I wasn't reading anything into it like who is represented Raj. If you think of the bible parable about pearls before swine it's along those lines (to me). It tells me that some arguments are not worth having and simply should not be engaged in.
You don’t think both are about setting up a hierarchy of opinion, to claim that some people are unworthy of debate seems like the epitome of arrogance to me even though I’m guilty of thinking it myself.
Both stories enable the teller to discount the content of the argument based on who’s making the argument. I suppose being religious leads inexorably to arrogance, because your opinion achieves a literal god like superiority in the eyes of the self.
@divegeestersaid Yes.
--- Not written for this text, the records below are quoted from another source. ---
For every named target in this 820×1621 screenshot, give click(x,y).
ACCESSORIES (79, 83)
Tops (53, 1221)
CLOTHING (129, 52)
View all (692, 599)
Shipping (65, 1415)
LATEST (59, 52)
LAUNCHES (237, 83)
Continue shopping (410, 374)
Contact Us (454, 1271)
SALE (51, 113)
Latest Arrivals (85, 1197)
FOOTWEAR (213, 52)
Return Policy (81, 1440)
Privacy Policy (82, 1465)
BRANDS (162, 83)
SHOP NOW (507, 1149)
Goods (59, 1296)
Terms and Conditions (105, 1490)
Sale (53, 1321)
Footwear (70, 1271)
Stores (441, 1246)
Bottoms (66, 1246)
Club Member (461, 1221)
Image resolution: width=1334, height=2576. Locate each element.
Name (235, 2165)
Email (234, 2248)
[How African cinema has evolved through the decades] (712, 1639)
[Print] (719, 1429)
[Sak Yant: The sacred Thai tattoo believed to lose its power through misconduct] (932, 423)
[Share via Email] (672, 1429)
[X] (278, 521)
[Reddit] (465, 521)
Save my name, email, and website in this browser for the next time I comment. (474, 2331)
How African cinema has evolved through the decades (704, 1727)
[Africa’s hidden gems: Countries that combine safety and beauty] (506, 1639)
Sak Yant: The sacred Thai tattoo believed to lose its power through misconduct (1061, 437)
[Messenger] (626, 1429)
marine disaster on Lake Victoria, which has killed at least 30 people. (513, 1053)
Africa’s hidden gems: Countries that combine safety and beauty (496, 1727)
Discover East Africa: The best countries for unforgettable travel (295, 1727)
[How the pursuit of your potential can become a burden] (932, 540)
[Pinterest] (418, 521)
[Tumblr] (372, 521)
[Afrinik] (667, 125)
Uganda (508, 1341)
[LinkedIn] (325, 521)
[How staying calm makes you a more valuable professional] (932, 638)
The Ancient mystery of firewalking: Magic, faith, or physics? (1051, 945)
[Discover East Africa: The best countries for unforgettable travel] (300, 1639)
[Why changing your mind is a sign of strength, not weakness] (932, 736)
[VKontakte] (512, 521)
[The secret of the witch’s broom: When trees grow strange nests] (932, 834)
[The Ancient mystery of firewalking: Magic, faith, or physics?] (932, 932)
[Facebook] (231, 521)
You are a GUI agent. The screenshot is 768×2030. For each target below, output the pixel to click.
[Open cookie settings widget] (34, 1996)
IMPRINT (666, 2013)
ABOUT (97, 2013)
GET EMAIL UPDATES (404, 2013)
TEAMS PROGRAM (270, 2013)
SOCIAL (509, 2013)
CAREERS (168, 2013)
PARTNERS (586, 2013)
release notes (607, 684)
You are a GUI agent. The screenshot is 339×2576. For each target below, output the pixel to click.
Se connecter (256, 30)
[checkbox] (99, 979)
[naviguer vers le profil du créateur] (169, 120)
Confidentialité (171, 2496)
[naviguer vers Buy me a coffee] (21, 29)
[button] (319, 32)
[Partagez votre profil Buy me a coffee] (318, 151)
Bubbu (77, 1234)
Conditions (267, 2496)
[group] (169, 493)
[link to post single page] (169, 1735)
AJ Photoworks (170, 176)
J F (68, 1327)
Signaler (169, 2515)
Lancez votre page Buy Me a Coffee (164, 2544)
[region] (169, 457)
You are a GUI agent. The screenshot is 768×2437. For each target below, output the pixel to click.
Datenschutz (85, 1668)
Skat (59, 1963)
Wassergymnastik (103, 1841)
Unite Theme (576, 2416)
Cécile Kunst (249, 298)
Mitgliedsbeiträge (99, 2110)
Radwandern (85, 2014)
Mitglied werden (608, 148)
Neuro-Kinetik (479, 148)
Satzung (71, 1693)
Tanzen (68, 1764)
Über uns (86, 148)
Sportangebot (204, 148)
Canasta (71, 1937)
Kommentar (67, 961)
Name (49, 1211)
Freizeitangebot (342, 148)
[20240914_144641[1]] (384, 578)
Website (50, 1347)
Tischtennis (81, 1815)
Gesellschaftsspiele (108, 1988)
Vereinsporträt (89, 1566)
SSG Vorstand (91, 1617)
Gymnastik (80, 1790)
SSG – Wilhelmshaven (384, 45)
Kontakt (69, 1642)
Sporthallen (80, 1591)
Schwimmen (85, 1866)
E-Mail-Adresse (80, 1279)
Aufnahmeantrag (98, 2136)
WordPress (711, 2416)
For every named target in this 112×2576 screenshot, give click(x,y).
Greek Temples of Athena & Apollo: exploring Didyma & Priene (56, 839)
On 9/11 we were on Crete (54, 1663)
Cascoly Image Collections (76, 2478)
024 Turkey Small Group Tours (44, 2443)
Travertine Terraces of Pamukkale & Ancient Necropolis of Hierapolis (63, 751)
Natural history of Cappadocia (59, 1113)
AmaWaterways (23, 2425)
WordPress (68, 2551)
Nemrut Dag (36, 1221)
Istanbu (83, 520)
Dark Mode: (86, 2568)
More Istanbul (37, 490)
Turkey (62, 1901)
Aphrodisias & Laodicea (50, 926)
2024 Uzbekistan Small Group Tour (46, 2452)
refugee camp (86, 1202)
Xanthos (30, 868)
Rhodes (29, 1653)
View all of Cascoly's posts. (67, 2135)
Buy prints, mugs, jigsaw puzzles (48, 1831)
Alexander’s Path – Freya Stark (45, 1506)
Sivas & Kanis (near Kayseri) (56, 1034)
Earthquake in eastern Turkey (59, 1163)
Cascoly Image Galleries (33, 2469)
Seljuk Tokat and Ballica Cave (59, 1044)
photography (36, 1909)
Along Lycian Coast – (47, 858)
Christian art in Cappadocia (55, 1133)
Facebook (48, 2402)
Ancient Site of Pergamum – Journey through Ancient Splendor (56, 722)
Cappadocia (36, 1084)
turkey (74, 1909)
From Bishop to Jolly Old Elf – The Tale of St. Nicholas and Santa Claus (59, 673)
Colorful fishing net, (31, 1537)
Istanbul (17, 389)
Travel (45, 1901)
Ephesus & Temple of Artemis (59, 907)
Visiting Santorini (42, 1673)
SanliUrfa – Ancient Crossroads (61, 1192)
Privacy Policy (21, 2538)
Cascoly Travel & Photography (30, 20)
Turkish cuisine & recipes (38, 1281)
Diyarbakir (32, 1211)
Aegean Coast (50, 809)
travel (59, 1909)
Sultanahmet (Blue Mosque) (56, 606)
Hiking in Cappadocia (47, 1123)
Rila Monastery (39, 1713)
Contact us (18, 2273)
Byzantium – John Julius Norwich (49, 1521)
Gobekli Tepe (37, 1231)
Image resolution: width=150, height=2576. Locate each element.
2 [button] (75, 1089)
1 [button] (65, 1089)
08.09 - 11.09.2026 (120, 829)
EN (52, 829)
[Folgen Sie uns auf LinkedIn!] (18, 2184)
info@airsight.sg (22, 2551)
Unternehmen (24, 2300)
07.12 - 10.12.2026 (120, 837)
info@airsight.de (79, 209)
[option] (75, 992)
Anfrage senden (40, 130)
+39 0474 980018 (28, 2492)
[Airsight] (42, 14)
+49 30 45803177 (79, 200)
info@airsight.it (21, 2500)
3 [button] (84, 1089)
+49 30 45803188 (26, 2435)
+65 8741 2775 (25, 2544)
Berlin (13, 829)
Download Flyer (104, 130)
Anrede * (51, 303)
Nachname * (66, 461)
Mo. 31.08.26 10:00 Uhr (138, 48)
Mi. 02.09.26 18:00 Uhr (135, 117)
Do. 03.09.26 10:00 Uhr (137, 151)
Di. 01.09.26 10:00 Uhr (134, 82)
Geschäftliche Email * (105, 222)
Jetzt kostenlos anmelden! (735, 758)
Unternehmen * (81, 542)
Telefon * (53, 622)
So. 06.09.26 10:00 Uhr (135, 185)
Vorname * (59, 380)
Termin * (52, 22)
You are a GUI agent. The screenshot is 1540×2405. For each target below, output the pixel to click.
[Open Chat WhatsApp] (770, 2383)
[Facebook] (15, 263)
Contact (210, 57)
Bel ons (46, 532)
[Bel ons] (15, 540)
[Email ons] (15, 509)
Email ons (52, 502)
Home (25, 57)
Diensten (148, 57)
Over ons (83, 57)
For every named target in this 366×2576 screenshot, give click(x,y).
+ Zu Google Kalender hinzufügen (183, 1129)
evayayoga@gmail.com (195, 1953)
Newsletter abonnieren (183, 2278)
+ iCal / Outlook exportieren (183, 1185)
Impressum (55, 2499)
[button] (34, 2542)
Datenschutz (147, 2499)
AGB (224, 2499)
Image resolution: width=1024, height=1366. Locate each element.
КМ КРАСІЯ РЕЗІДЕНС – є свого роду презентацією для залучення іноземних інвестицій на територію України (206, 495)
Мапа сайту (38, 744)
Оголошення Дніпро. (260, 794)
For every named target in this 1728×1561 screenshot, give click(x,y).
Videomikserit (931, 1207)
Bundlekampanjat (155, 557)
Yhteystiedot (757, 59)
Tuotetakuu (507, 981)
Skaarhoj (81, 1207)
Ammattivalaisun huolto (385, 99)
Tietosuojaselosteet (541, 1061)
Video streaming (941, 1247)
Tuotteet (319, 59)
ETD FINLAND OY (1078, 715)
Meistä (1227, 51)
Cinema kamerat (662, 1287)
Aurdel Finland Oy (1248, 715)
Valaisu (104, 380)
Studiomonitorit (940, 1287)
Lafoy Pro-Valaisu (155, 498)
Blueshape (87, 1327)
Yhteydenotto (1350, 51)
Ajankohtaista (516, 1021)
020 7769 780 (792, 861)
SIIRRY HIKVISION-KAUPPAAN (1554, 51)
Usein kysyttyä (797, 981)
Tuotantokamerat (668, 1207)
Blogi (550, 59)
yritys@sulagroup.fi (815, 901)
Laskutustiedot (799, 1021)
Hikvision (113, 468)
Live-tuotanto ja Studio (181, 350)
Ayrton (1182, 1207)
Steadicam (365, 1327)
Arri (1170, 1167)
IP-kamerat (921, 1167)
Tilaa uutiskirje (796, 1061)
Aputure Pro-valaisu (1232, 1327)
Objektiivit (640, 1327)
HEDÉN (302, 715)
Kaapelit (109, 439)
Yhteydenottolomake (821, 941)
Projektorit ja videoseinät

Interesting that he hasn’t come back to defend or explore his OP.
For someone who spent a few years in this forum preaching that truth is universal and objective, I find it amusing that posts a story like the one in his OP.
He has either changed his mind on universal objective truth or has misunderstood the meaning in his own OP.
Assuming objective truth doesn’t ultimately exist all discussions are ultimately pointless as no one can be objectively right or wrong about anything. That irony is lost on you.
@dj2beckersaid Assuming objective truth doesn’t ultimately exist all discussions are ultimately pointless as no one can be objectively right or wrong about anything. That irony is lost on you.
Firstly what you said isn’t “irony”.
Secondly your OP is an example of subjective truth, did you realise that?
@dj2beckersaid According to Dive, ‘the grass is green’ is merely a subjective opinion.
But it could be. I bet there are certain types of grass that have at least some blue tint to them.
You sound like you're simply not comfortable with inductive type arguments. Well, that is too bad, because that's the best we can do on many truth questions.